Text segment —

====

Schwartzman spent three years in the town documenting the case and its consequences. She interviewed everyone involved, read police reports and trial transcripts, and viewed social media posts. She explored the role high school football played in this struggling rust belt town.

She clearly shows that rape culture (“boys will be boys), victim blaming, and institutional complicity are the rule rather than the exception in too many places. She believes that there has been progress in the ten years since the assault, but we still have far to go. “We have a chance to learn from our mistakes, call in a diversity of voices, and protect future generations. But first we have to be willing to take a hard look at the unconscious, entrenched behaviors that allow this type of culture to flourish.” A well-documented account of a crime without punishment as violence against women continues.

A related, excellent book is She Said by Jodi Kantor & Megan Twohey.

====

Data supplied —
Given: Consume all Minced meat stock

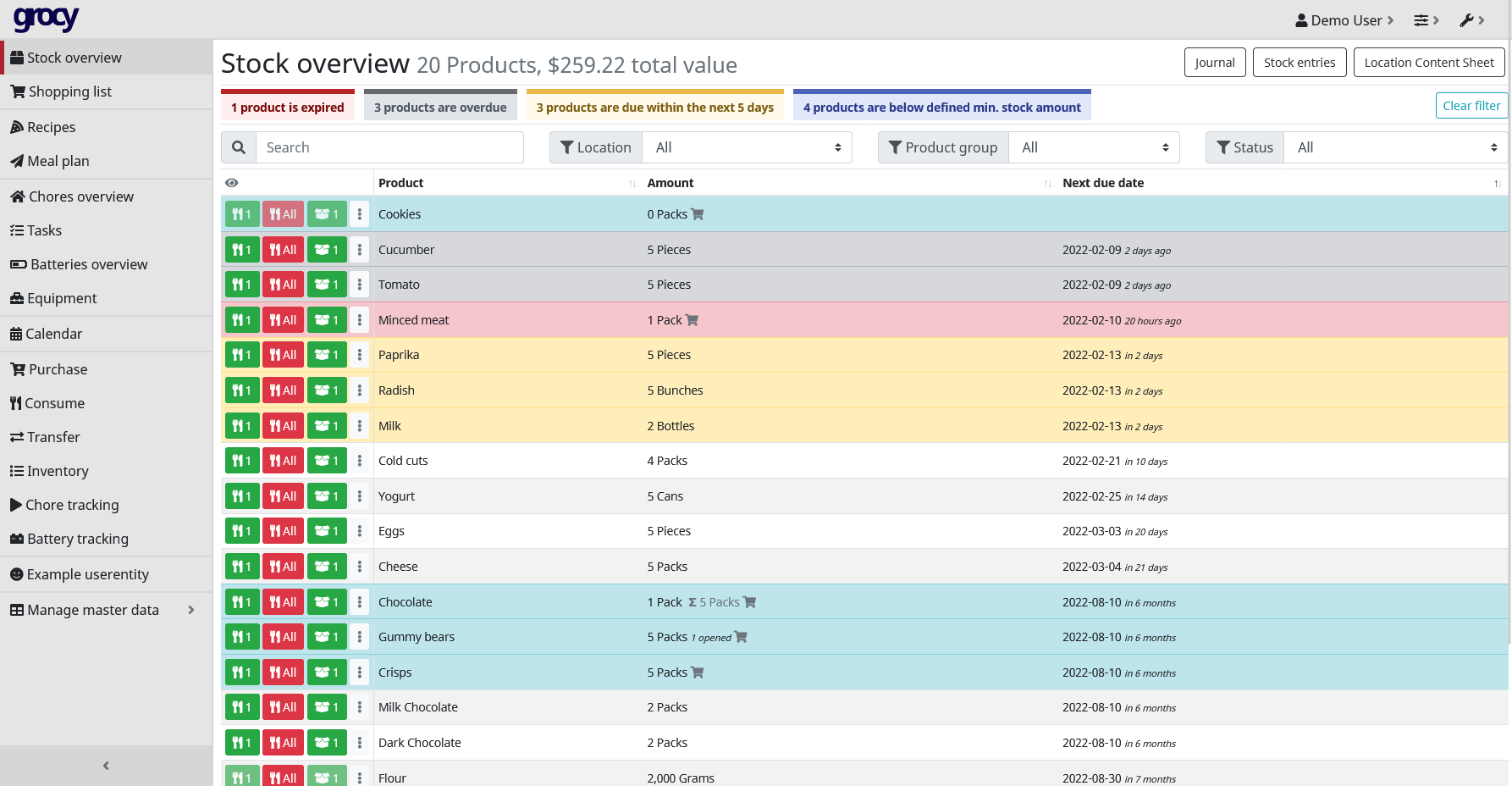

====

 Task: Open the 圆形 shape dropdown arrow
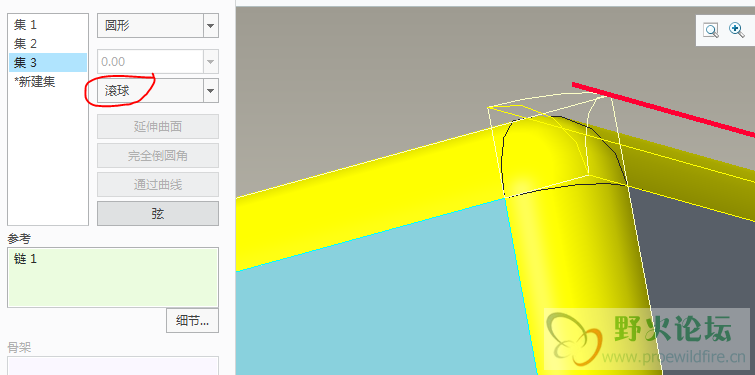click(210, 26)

====

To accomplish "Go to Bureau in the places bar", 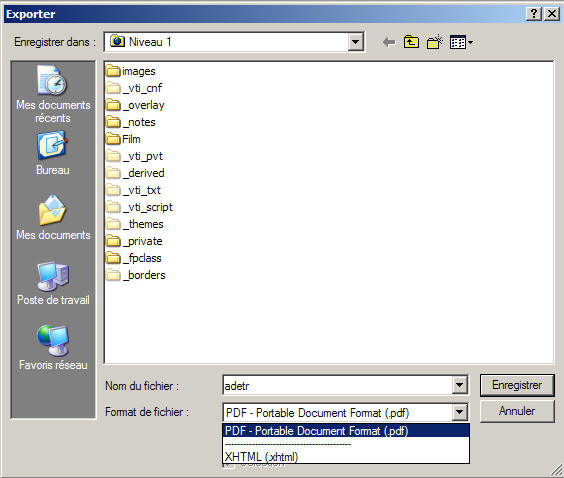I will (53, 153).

====

Complete the following —
**A.** Decide whether each statement agrees with the review: (i) Schwartzman spent three years in the town; (ii) Schwartzman believes there has been no progress since the assault; (iii) the review names She Said by Jodi Kantor & Megan Twohey as a related book. For each, answer yes or no and quote the deciding words of the review.
**B.** Retype the part of the review between "Schwartzman spent three" and "against women continues.", inclusive.

Solutions to the exercise —
**A.**
(i) Yes: "Schwartzman spent three years in the town documenting the case and its consequences."
(ii) No: "She believes that there has been progress in the ten years since the assault, but we still have far to go."
(iii) Yes: "A related, excellent book is She Said by Jodi Kantor & Megan Twohey."

**B.**
Schwartzman spent three years in the town documenting the case and its consequences. She interviewed everyone involved, read police reports and trial transcripts, and viewed social media posts. She explored the role high school football played in this struggling rust belt town.

She clearly shows that rape culture (“boys will be boys), victim blaming, and institutional complicity are the rule rather than the exception in too many places. She believes that there has been progress in the ten years since the assault, but we still have far to go. “We have a chance to learn from our mistakes, call in a diversity of voices, and protect future generations. But first we have to be willing to take a hard look at the unconscious, entrenched behaviors that allow this type of culture to flourish.” A well-documented account of a crime without punishment as violence against women continues.